** Opening Dataset entries block **

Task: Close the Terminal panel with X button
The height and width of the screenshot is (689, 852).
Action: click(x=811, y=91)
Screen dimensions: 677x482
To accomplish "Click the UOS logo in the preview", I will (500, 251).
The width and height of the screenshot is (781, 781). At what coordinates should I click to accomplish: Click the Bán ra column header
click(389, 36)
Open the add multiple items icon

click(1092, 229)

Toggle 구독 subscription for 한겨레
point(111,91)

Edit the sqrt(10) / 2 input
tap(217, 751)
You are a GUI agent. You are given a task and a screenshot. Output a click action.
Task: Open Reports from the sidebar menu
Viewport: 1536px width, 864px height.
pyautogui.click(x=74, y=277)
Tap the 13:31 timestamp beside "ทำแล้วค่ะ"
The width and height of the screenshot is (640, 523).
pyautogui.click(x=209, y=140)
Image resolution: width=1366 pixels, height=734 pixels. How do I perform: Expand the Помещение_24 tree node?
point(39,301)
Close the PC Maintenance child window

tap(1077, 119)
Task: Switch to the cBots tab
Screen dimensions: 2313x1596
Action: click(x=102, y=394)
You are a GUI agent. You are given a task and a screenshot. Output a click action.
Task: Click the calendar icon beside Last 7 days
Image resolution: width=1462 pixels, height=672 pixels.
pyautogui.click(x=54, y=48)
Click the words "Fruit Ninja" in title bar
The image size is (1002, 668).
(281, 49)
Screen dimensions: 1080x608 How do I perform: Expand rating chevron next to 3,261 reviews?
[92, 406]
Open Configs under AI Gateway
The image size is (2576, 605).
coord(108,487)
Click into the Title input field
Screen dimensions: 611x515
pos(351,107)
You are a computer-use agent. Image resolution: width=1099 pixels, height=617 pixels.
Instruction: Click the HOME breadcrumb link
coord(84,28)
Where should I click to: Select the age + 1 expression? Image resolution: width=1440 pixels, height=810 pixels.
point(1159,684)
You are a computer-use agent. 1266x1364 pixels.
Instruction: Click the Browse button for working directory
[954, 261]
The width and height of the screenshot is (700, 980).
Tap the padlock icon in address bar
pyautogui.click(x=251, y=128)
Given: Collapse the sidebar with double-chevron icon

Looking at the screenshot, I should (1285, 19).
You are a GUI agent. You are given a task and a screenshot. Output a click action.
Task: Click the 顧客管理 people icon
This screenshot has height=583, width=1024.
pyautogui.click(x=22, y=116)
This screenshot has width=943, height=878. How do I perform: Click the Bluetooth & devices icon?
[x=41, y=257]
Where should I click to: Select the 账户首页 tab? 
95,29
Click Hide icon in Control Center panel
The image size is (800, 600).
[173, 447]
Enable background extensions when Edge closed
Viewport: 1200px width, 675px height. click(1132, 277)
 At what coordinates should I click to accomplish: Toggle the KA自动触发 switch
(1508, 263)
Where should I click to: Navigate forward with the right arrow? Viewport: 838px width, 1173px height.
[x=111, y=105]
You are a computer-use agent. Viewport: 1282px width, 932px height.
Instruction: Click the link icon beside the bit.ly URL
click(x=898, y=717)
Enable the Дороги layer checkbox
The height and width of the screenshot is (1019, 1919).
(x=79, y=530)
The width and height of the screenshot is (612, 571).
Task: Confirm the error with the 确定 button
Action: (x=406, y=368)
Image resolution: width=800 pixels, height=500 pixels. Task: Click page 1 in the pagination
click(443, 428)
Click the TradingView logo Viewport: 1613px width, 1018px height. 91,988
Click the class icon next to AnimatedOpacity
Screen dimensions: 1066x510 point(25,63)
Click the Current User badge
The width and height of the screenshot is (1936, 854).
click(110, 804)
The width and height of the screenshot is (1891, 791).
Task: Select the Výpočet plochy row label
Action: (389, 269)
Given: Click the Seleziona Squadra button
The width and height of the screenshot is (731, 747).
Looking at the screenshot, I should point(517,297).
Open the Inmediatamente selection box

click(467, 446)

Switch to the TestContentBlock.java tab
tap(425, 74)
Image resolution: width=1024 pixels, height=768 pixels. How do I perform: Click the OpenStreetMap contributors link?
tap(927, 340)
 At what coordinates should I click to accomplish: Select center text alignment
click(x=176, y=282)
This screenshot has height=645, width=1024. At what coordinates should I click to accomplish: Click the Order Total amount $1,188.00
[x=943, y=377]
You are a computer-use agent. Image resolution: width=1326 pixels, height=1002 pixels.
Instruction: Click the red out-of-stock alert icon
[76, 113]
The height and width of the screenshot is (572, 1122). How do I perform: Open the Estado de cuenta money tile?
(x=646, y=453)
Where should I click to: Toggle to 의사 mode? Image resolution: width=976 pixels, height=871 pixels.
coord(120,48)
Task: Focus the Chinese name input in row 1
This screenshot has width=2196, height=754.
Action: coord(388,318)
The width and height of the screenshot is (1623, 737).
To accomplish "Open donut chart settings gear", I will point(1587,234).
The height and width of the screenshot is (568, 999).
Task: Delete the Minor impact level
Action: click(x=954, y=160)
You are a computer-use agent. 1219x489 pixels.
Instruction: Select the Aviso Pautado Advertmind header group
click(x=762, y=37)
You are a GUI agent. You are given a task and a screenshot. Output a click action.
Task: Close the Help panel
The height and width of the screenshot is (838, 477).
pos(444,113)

** Closing Dataset entries block **

> **Required action**:
Each record should be transcribed exactly as it was written.

> **Exercise solution**:
Task: Close the Terminal panel with X button
The height and width of the screenshot is (689, 852).
Action: click(x=811, y=91)
Screen dimensions: 677x482
To accomplish "Click the UOS logo in the preview", I will (500, 251).
The width and height of the screenshot is (781, 781). At what coordinates should I click to accomplish: Click the Bán ra column header
click(389, 36)
Open the add multiple items icon

click(1092, 229)

Toggle 구독 subscription for 한겨레
point(111,91)

Edit the sqrt(10) / 2 input
tap(217, 751)
You are a GUI agent. You are given a task and a screenshot. Output a click action.
Task: Open Reports from the sidebar menu
Viewport: 1536px width, 864px height.
pyautogui.click(x=74, y=277)
Tap the 13:31 timestamp beside "ทำแล้วค่ะ"
The width and height of the screenshot is (640, 523).
pyautogui.click(x=209, y=140)
Image resolution: width=1366 pixels, height=734 pixels. How do I perform: Expand the Помещение_24 tree node?
point(39,301)
Close the PC Maintenance child window

tap(1077, 119)
Task: Switch to the cBots tab
Screen dimensions: 2313x1596
Action: click(x=102, y=394)
You are a GUI agent. You are given a task and a screenshot. Output a click action.
Task: Click the calendar icon beside Last 7 days
Image resolution: width=1462 pixels, height=672 pixels.
pyautogui.click(x=54, y=48)
Click the words "Fruit Ninja" in title bar
The image size is (1002, 668).
(281, 49)
Screen dimensions: 1080x608 How do I perform: Expand rating chevron next to 3,261 reviews?
[92, 406]
Open Configs under AI Gateway
The image size is (2576, 605).
coord(108,487)
Click into the Title input field
Screen dimensions: 611x515
pos(351,107)
You are a computer-use agent. Image resolution: width=1099 pixels, height=617 pixels.
Instruction: Click the HOME breadcrumb link
coord(84,28)
Where should I click to: Select the age + 1 expression? Image resolution: width=1440 pixels, height=810 pixels.
point(1159,684)
You are a computer-use agent. 1266x1364 pixels.
Instruction: Click the Browse button for working directory
[954, 261]
The width and height of the screenshot is (700, 980).
Tap the padlock icon in address bar
pyautogui.click(x=251, y=128)
Given: Collapse the sidebar with double-chevron icon

Looking at the screenshot, I should (1285, 19).
You are a GUI agent. You are given a task and a screenshot. Output a click action.
Task: Click the 顧客管理 people icon
This screenshot has height=583, width=1024.
pyautogui.click(x=22, y=116)
This screenshot has width=943, height=878. How do I perform: Click the Bluetooth & devices icon?
[x=41, y=257]
Where should I click to: Select the 账户首页 tab? 
95,29
Click Hide icon in Control Center panel
The image size is (800, 600).
[173, 447]
Enable background extensions when Edge closed
Viewport: 1200px width, 675px height. click(1132, 277)
 At what coordinates should I click to accomplish: Toggle the KA自动触发 switch
(1508, 263)
Where should I click to: Navigate forward with the right arrow? Viewport: 838px width, 1173px height.
[x=111, y=105]
You are a computer-use agent. Viewport: 1282px width, 932px height.
Instruction: Click the link icon beside the bit.ly URL
click(x=898, y=717)
Enable the Дороги layer checkbox
The height and width of the screenshot is (1019, 1919).
(x=79, y=530)
The width and height of the screenshot is (612, 571).
Task: Confirm the error with the 确定 button
Action: (x=406, y=368)
Image resolution: width=800 pixels, height=500 pixels. Task: Click page 1 in the pagination
click(443, 428)
Click the TradingView logo Viewport: 1613px width, 1018px height. 91,988
Click the class icon next to AnimatedOpacity
Screen dimensions: 1066x510 point(25,63)
Click the Current User badge
The width and height of the screenshot is (1936, 854).
click(110, 804)
The width and height of the screenshot is (1891, 791).
Task: Select the Výpočet plochy row label
Action: (389, 269)
Given: Click the Seleziona Squadra button
The width and height of the screenshot is (731, 747).
Looking at the screenshot, I should point(517,297).
Open the Inmediatamente selection box

click(467, 446)

Switch to the TestContentBlock.java tab
tap(425, 74)
Image resolution: width=1024 pixels, height=768 pixels. How do I perform: Click the OpenStreetMap contributors link?
tap(927, 340)
 At what coordinates should I click to accomplish: Select center text alignment
click(x=176, y=282)
This screenshot has height=645, width=1024. At what coordinates should I click to accomplish: Click the Order Total amount $1,188.00
[x=943, y=377]
You are a computer-use agent. Image resolution: width=1326 pixels, height=1002 pixels.
Instruction: Click the red out-of-stock alert icon
[76, 113]
The height and width of the screenshot is (572, 1122). How do I perform: Open the Estado de cuenta money tile?
(x=646, y=453)
Where should I click to: Toggle to 의사 mode? Image resolution: width=976 pixels, height=871 pixels.
coord(120,48)
Task: Focus the Chinese name input in row 1
This screenshot has width=2196, height=754.
Action: coord(388,318)
The width and height of the screenshot is (1623, 737).
To accomplish "Open donut chart settings gear", I will point(1587,234).
The height and width of the screenshot is (568, 999).
Task: Delete the Minor impact level
Action: click(x=954, y=160)
You are a computer-use agent. 1219x489 pixels.
Instruction: Select the Aviso Pautado Advertmind header group
click(x=762, y=37)
You are a GUI agent. You are given a task and a screenshot. Output a click action.
Task: Close the Help panel
The height and width of the screenshot is (838, 477).
pos(444,113)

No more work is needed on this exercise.